How people think of Pynchon these days . . . .
Ian Livingston
igrlivingston at gmail.com
Tue Dec 29 13:50:12 CST 2009
Believe me, as a native Californian, there is no such thing as a
California insider. Hell, if you move 50 miles, you have to start all
over. Might 's well be from Maine. Probably a response to the
continual influx of population from other states, countries,
continents, (planets? dimensions?). Who knows where some of 'em come
from. Fact remains, in California we're all outsiders. Part of why I'm
a Dakotan these days. Still an outsider, but at least there's a reason
for it now.
Regardless of all that, this Ken Johnson guy might be a creation of
Ayn Rand. His affectation as art critic is pretty vapid. But, hey, he
knows that there is such a person as Thomas Pynchon who sometimes
writes characters out of California "subculture," and he feels
altogether justified dropping the name to make himself sound mart.

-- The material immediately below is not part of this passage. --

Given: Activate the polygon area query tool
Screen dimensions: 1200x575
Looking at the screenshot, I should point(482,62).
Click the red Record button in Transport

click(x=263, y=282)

On Tue, Dec 29, 2009 at 1:20 PM, David Morris <fqmorris at gmail.com> wrote:
> This article isn't a "NYTs perspective." It's a blatant name-dropping
> hook attempting to allude to depth. The only hook between Pynchon and
> Wiley is that both burst onto the scene from early 70's California.

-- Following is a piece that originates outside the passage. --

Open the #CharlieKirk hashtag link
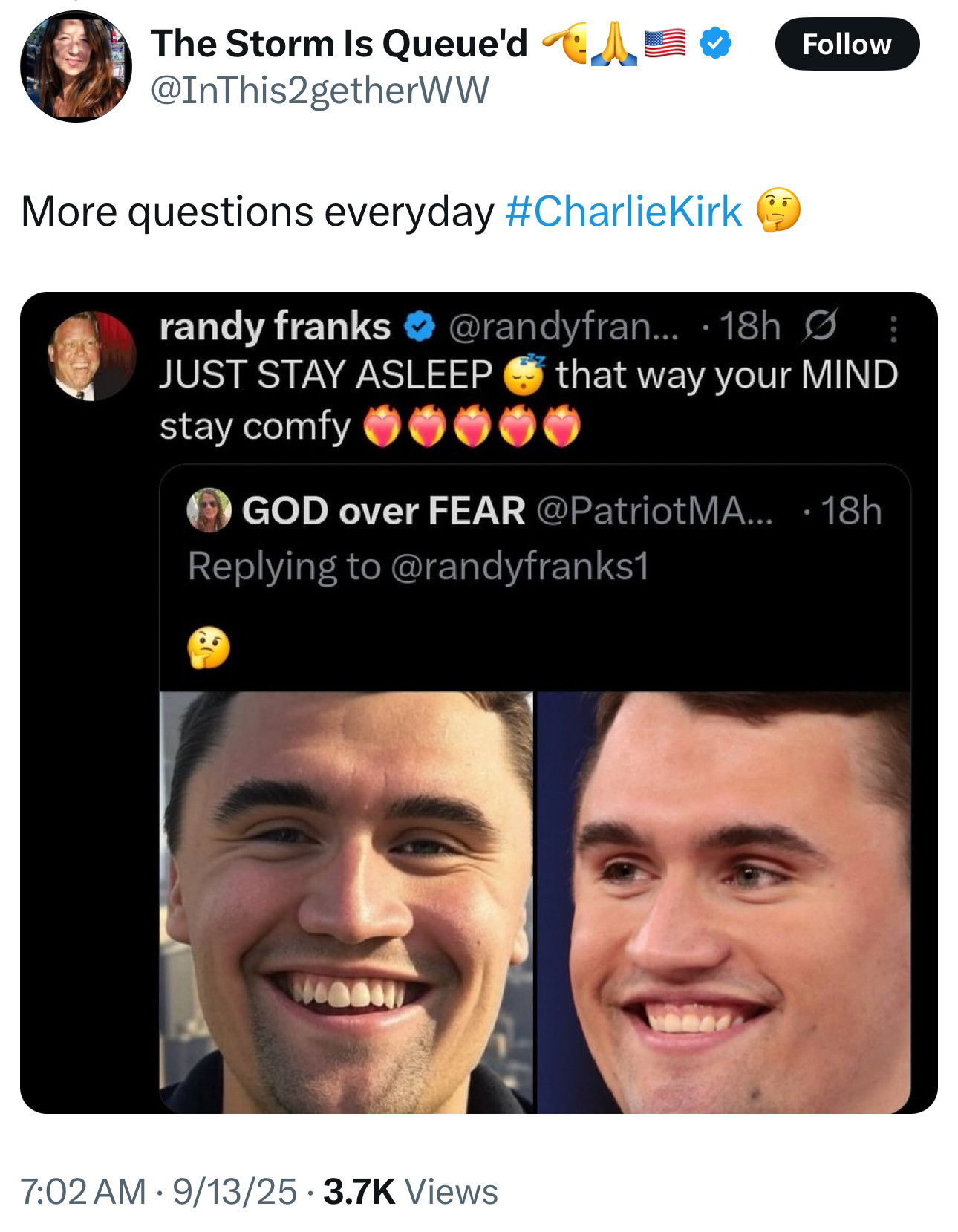958x1232 pixels. click(x=623, y=212)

> That, and IV's California setting. Wiley seems a fine artist, but
> neither he nor Pynchon are "California Outsiders" in any real sense.
> Both are insiders with 70's early fame.
>
> On Tue, Dec 29, 2009 at 12:13 PM, Robert Mahnke <rpmahnke at gmail.com> wrote:
>> Interesting that (at least there) the NYT sees Pynchon as a Californian outsider, rather than adopting him as a native.
>>
>>> http://www.nytimes.com/2009/12/29/arts/design/29wiley.html?_r=1&ref=arts
>>
>
--
"liber enim librum aperit."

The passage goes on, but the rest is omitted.